* _Exercise prompt_:
Please set down, with no changes, every line of the material below from the one containing "Task: Click the subnet" through the end. Skip the pictures.

+ + + + + + +

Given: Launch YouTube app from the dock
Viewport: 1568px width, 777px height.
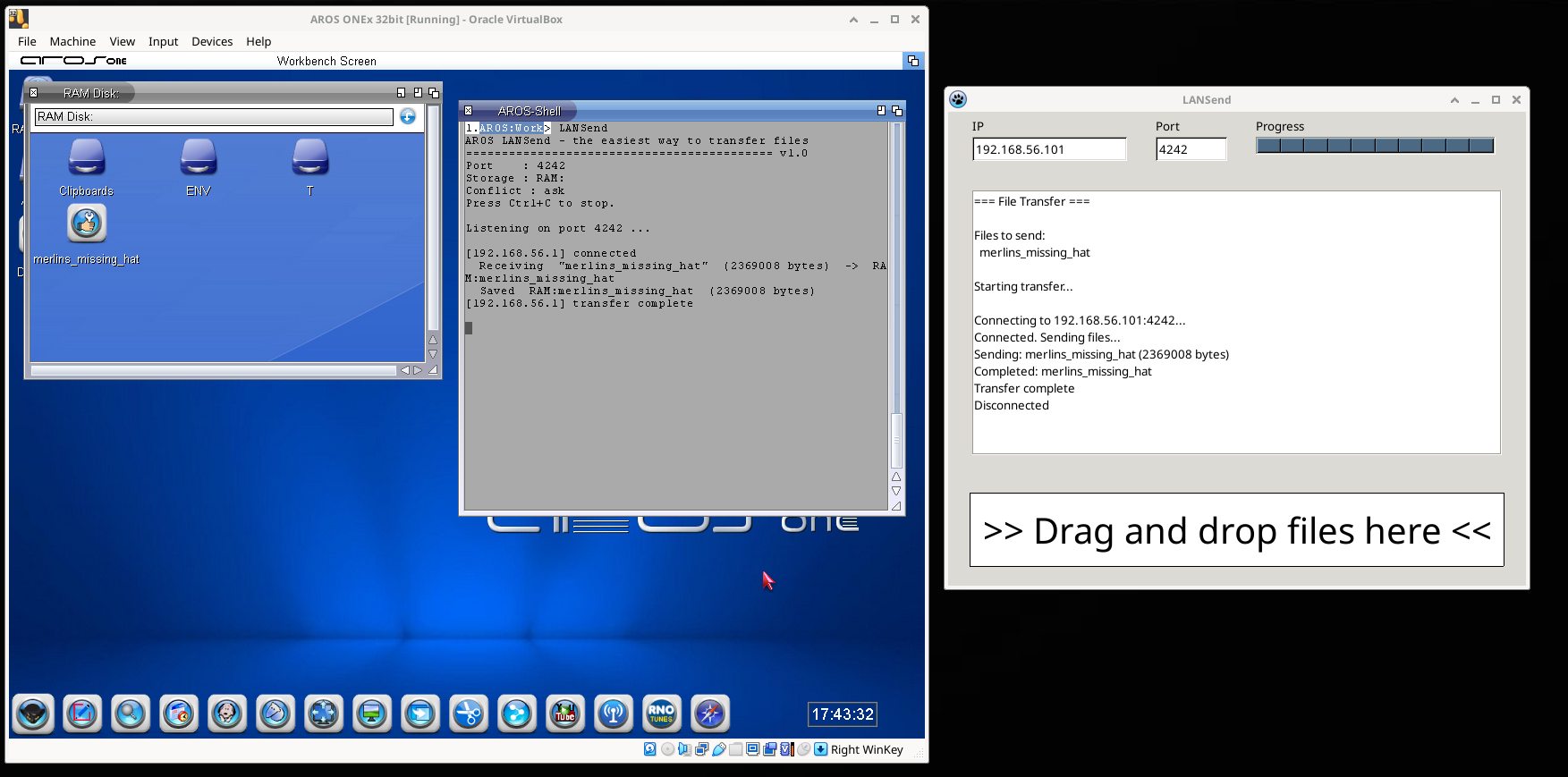Looking at the screenshot, I should click(565, 714).
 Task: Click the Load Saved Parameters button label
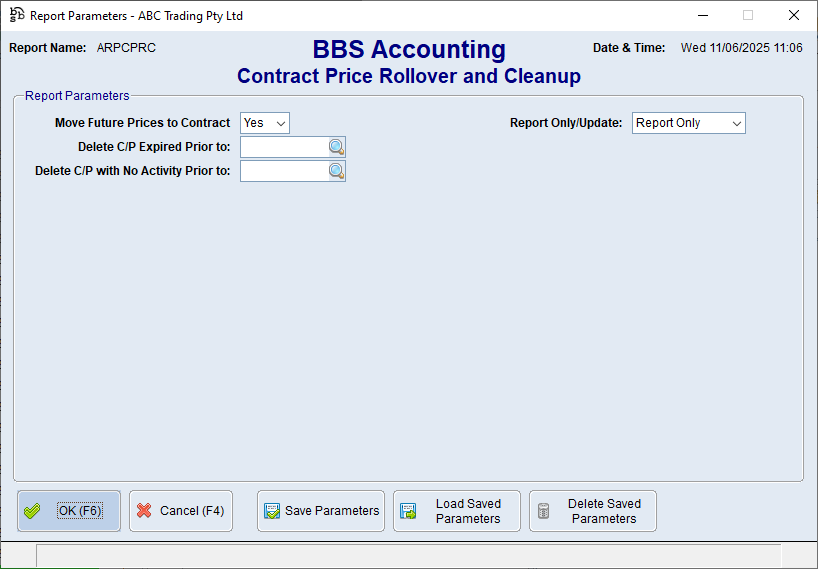coord(468,511)
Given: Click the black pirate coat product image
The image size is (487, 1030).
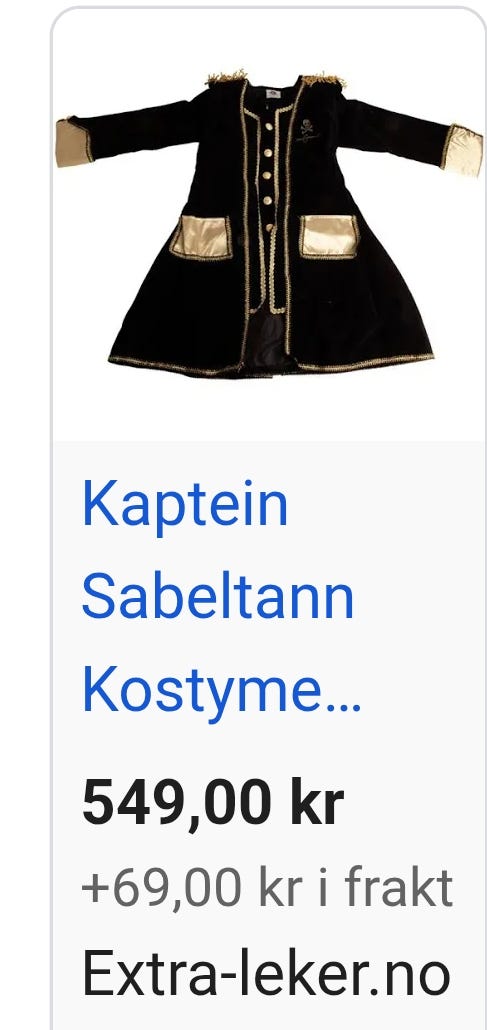Looking at the screenshot, I should click(x=269, y=223).
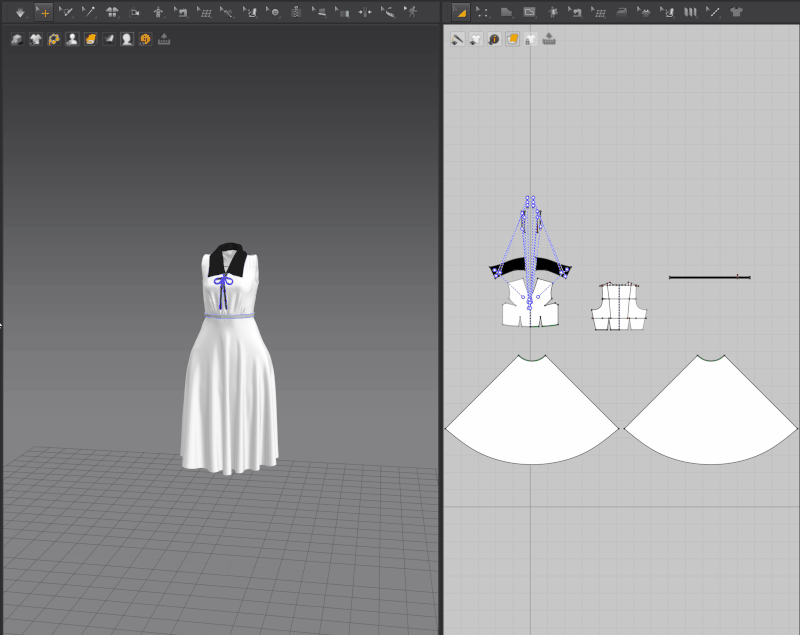Select the avatar figure tool in 3D toolbar
Screen dimensions: 800x635
point(158,12)
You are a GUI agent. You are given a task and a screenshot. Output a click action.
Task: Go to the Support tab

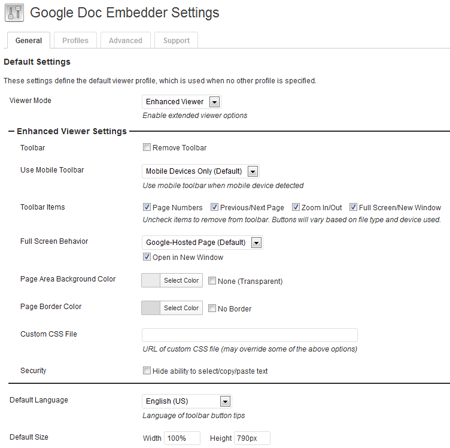point(176,40)
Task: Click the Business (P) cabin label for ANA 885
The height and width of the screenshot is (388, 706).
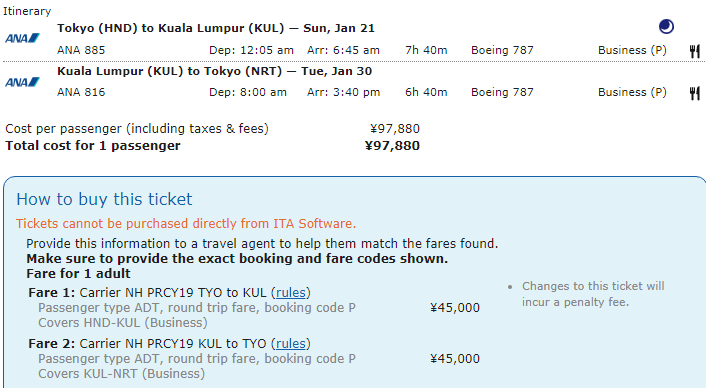Action: coord(632,50)
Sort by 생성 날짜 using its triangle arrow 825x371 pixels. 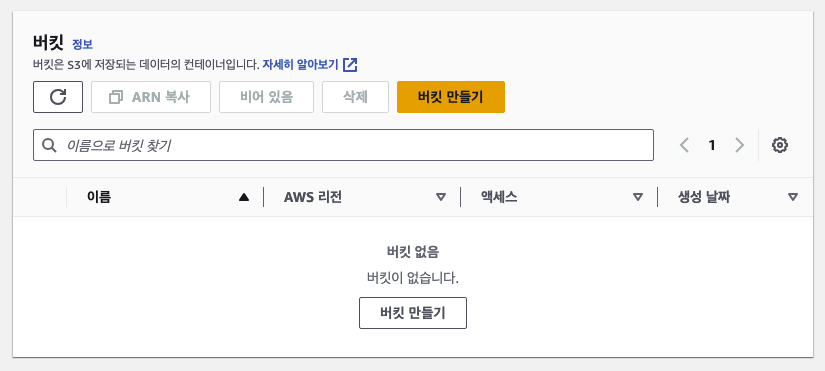tap(793, 197)
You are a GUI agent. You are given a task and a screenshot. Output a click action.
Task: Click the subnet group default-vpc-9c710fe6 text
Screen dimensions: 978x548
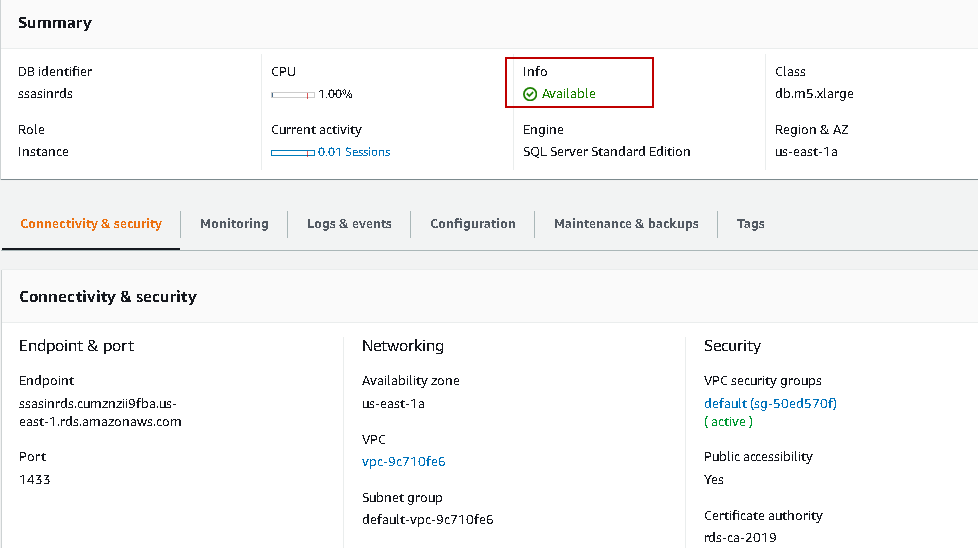[427, 520]
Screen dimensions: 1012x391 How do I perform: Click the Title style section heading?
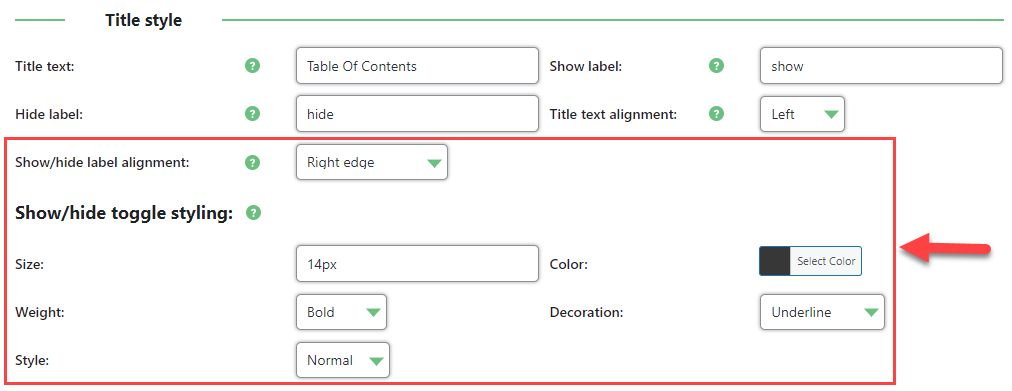143,20
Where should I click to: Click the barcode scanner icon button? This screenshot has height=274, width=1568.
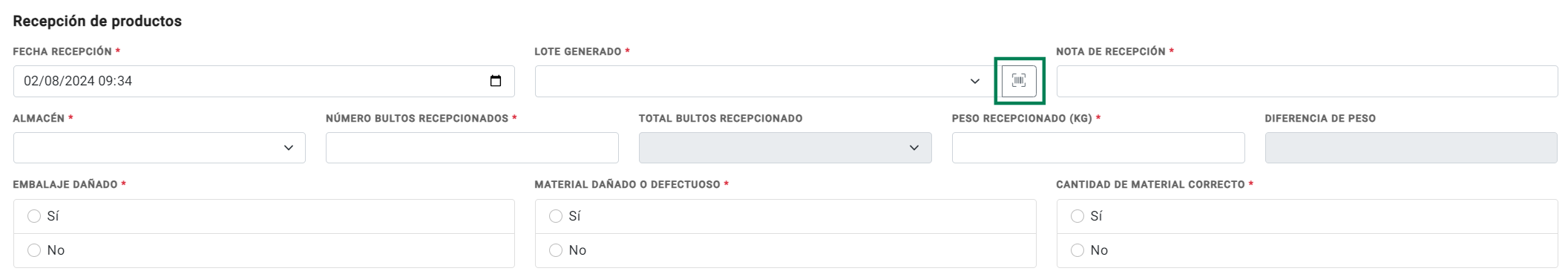pos(1019,81)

+ + + + + + +

* _Solution for this task_:
Task: Click the subnet group default-vpc-9c710fe6 text
Screen dimensions: 978x548
[427, 520]
Screen dimensions: 1012x391 How do I perform: Click the Title style section heading?
143,20
Where should I click to: Click the barcode scanner icon button? This screenshot has height=274, width=1568.
pos(1019,81)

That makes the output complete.